The poem above, “Home Comforts,” is included in his first collection, The Knives of Villajejo (Eyewear Publishing, 2017). On the cover is a photograph of a hand holding a bunch of grapes. Stewart’s best poems are set not in England but in Spain. The terrain and culture, and especially the language, seem to invigorate his senses. In his preface to The Selected Poems of Janet Lewis (2000), R.L. Barth describes Lewis as a “domestic poet,” citing her frequent references to “gardens, housework, children, domesticated animals.” The same might be said of Stewart and his work. He writes often of gardens, food and wine. “Dos Vinos” is a four-part poem with a proverb for an epigraph: “Buy on apples, sell on cheese.” Here is the fourth part, titled “Final blend”:

“I pour and sniff, line up bottles
and row after row of glasses -
50/50, 60/40
80/20, 90/10,
playing percentages for keeps.

“When they’re blended, neither can leave:
one lends smoothness, one offers bite,
their bodies meshing and lifting.
I know this couple’s right.”

And here is a father-and-son tableaux, “Making Paella with David,” that suggests more than it makes explicit:

“I watch his fingers learning how
to shell langoustines, exploring
their cartoon-alien faces
and train-track bellies. He giggles
at calamari tentacles,
snaps the glassy spines in half.

“Just now he slung an apron on
and told me he’d help. Bell peppers
are staining the blade of his knife.
It’s time to let ingredients
become a dish. He taps my arm.
Together we spark the gas.”

The Spanish poems remind me of another writer who loved a nearby part of the world.
In one of his best books, Provence: From Minstrels to the Machine (1935), Ford Madox Ford writes: “There are in this world only two earthly Paradises . . . Provence . . . and the Reading Room of the British Museum.” Ford’s female companion of that time, Stella Bowen, writes in her memoir Drawn from Life (1941) of the particular charm of Provence: “It is something to do with the light, I suppose, and the airiness and bareness and frugality of life in the Midi, which induces a simplicity of thought, and a kind of whittling to the bone whatever may be the matter in hand.” In the first stanza of the second part of “From Farnham to Villalejo,” Stewart writes:

“This is the only place I could live now.
It’s lent me routines and even the hint
of a shared past. Aprils come with garlic,
Junes with peas.
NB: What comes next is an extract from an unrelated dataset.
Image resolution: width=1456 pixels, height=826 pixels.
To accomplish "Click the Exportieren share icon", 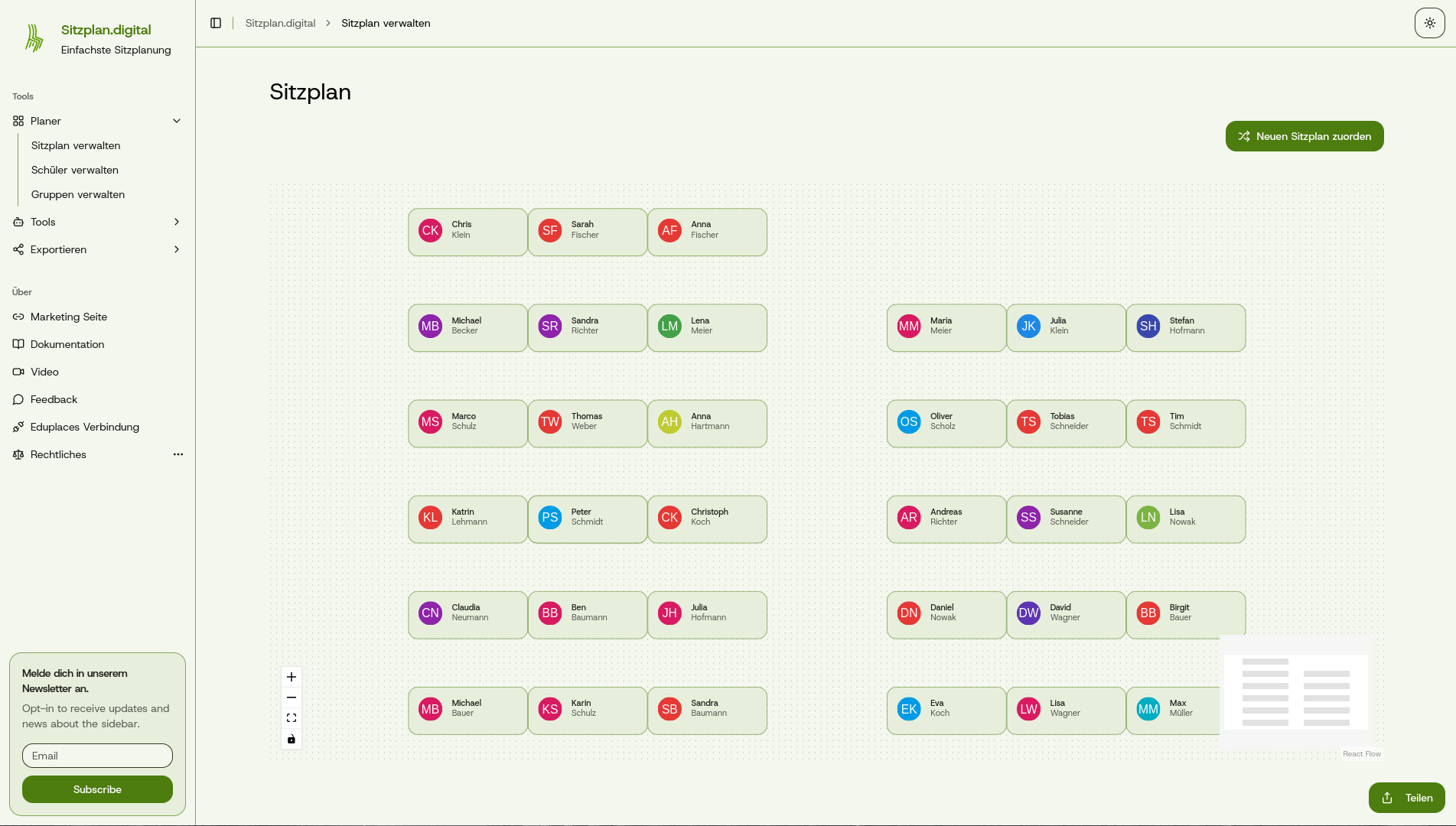I will click(18, 249).
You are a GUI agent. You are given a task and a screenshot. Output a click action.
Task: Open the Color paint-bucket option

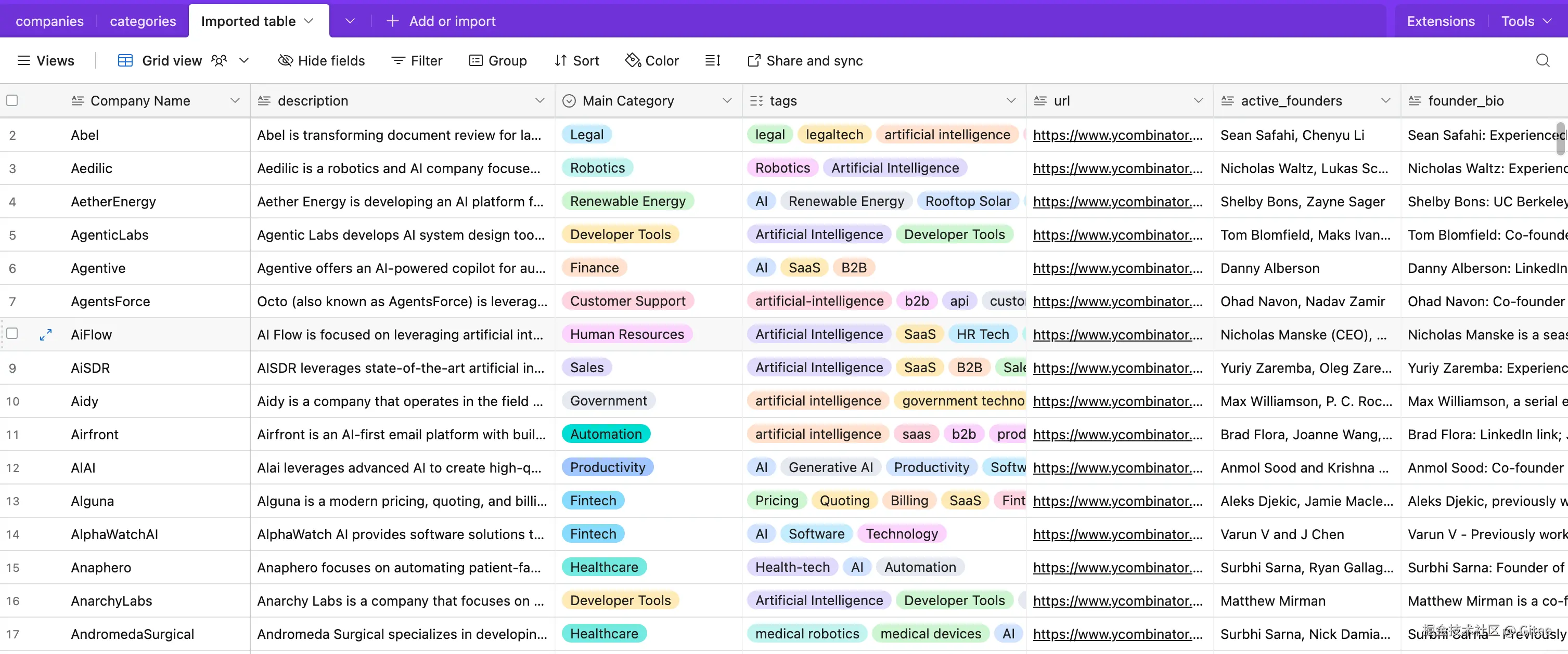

Shutters screech at dawn and dusk,
the clock tower dividing our days.”

[Go here to read my earlier post about Stewart and here to visit his blog, Rogue Strands.]

1 comment:

David W. Sanders said...

Patrick,
I bought Stewart's book last week based on your earlier post about his poetry. Thanks for the recommendation. It's especially nice to see him paired in spirt here with the wonderful Janet Lewis.